The series began with a range of mongrel guitar designs in 2011, before 2012's tremolo-packing Excelsior combo amp became the closest thing in the shop to an essential purchase to date, and the rate at which they were snapped up speaks volumes; you'll have to head to eBay and hope for the best if you want to corral one now.
The Vaporizer was announced at the turn of 2014, accompanied by a sci-fi promo video that reflects its Atomic Age stylings. An initial glance at the specifications made us wonder if this might just prove to be the best Pawn Shop Special amp yet; it certainly seemed more appealing than the too-dark-sounding Ramparte and more practical for everyday use than the Excelsior, thanks to a spring-reverb tank and a pair of brash 10-inch drivers. We caught a whiff of that rare excitement that only the combination of the genuinely cool and highly affordable can generate.
But wait a minute, £490 isn't that affordable, is it? It's more than the average street price for a Blues Junior, for a start, and probably more than a second-hand Hot Rod Deluxe. Happily, at press time, the Vaporizer is around £375 at most UK retailers. It's not quite as rip-their-arm-off tempting as the Excelsior's borderline crazy price tag was, but it's not half bad either.
For the money, you get an amp that's about as far away from the generic black box school of backline design as is possible without paying boutique money. The dimpled Surf Green vinyl on our Vaporizer is very well applied around the angular speaker cut-out, and the big, luggage-style handle and washing machine-style dials are evocative of the US post-war manufacturing boom.
Around the back, you're reminded that this is no well-preserved piece of vintage esoterica by the usual printed array of warnings and a safety grille, all in order to comply with modern legislation. On the inside, the Vaporizer is every bit the modern production-line valve amp, with most of the electronics sitting neatly on two large PCBs.
Feel & Sounds
There's not much here to get in the way of the sheer raucous thrill of playing rock 'n' roll guitar. Once you've matched your instrument to the appropriate input jack, your volume control then doubles up as your gain control.

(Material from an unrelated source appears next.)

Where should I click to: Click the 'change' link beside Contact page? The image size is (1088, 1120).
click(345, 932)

That said, you should never be afraid to be inappropriate; a Telecaster or Strat bridge pickup plugged into the Vaporizer's bright input is vicious, but sometimes that's what a particular part calls for.
Clean headroom is, of course, partly dependent on how hard your pickups hit the Vaporizer's front end, but few would choose a 12-watt EL84 circuit for its pristine cleanliness, even if there are decent clean sounds here. The best sounds live just past lunchtime on the volume control in conjunction with vintage PAF-style 'buckers, P-90s or Filter'Trons, and bring to mind The Kinks, The White Stripes and early Zeppelin. It's not polite, but it's dynamic, responding well to an explosive picking-hand attack.

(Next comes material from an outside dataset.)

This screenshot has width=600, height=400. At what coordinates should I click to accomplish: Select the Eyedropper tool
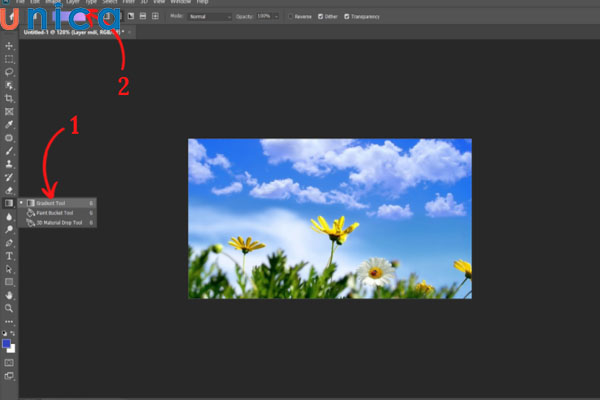9,124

Then step on the Vaporizer footswitch for loud, ragged and angry lead sounds; it's not AC30-loud, but without the ability to attenuate, it's unsubtle and untamed - there may be sound engineers in small venues who find the level unacceptable, and you certainly can't get dirt without pedals at home.
The short-pan analogue spring reverb tray is suitably surfy, if a little noisy. Interestingly, the reverb output is independent, so if you turn the volume all the way down but leave the reverb up, you just hear the wet signal. It's a cool, spacey studio effect, and one we've only encountered previously on this reviewer's own, similarly retro-themed, Swart Atomic Space Tone combo.
If the previous Pawn Shop Special amps have seen Fender trying to crack the quirky second- or-third amp market, the Vaporizer might just be a main gigging amp for the right sort of player. If you like your guitar sounds retro, upfront and nasty, then this is an immensely fun amp for gigs and rehearsals, as well as having a cool set of tones for studio work. Just be prepared for things to get out of control.